Aujourd’hui en France notamment, les associations féministes ont été très actives pour dénoncer des absurdités. Gilles Lellouche, qu’on ne soupçonnait pas d’une once de féminisme s’est félicité qu’aux césars  cette année presque autant de femmes soient nominées pour un césar de « meilleur réalisateur » (soit dit en passant, pourquoi ce césar ne s’intitule pas « meilleure réalisation?). Dans un article de Télérama, il a aussi regretté le sort de nombreuses actrices, « passées très rapidement de mode » ou contraintes avant une scène de sexe de se mettre nue devant le réalisateur. Une anecdote glaçante, qui résume la violence du milieu lorsqu’on est une femme.

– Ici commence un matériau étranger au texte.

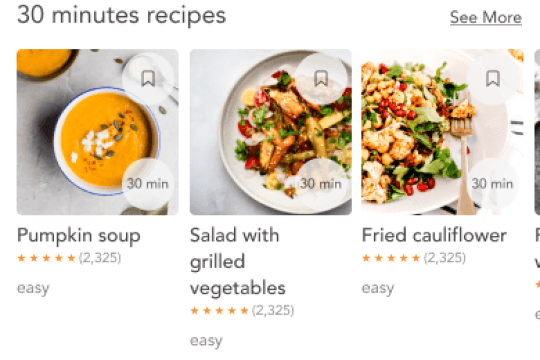Bookmark the Pumpkin soup recipe

[148, 79]
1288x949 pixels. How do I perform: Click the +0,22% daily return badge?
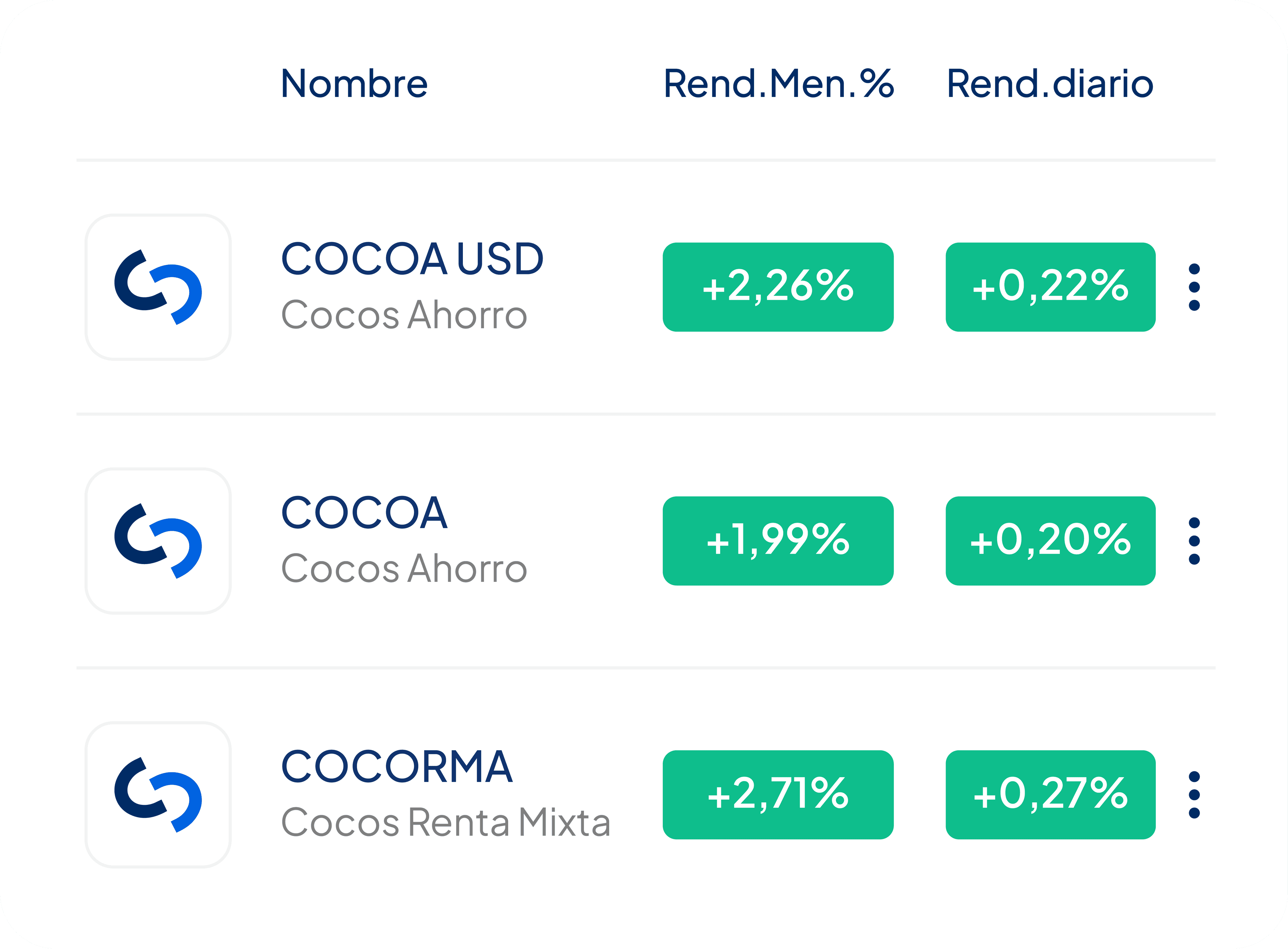point(1051,287)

Si des progrès restent à faire, nous sommes sur la bonne voie. L’épisode du Festival d’Angoulême en est aucune femme n’avait en effet été nominée pour le Grand Prix. Un collectif de 100 autrices a dénoncé la situation, bientôt soutenu par d’autres auteurs. Une polémique qui avait finalement abouti à la suppression de ces nominations. Parmi les trois finalistes, une femme. Un combat salvateur. A lui seul, il montre que le thème interpelle et pousse à l’action.

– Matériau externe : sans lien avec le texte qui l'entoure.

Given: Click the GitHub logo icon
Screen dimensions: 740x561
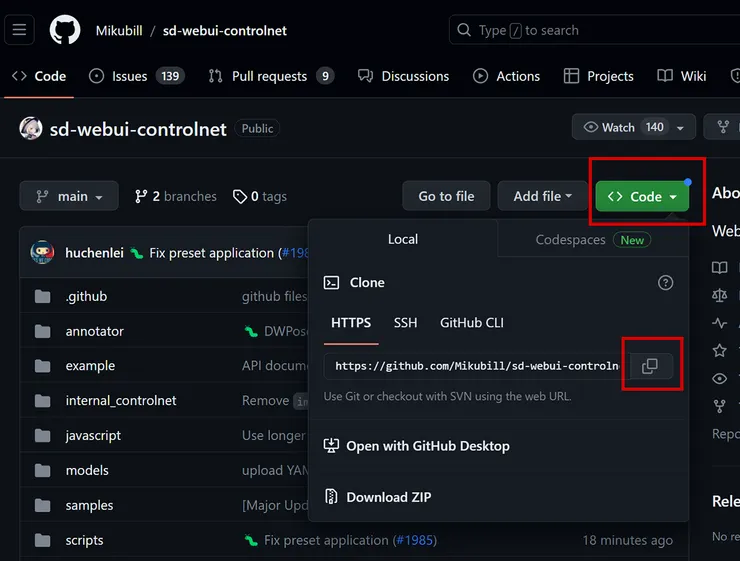Looking at the screenshot, I should click(x=65, y=30).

Le tacle de Laurent Lafitte à Cannes ce mois-ci, qui s’est depuis rétracté, concernant les accusations de viol de Woody Allen par sa fille depuis plus de vingt ans, est un progrès sensible. Susan Sarandon, elle-même a pris position sur le sujet, accréditant cette thèse. La parole se libère pour en finir avec l’impunité.  Espérons que cette controverse pousse à une véritable introspection. Souhaitons enfin que des réalisatrices seront primées, notamment pour la Palme d’or à Cannes le 22 mai.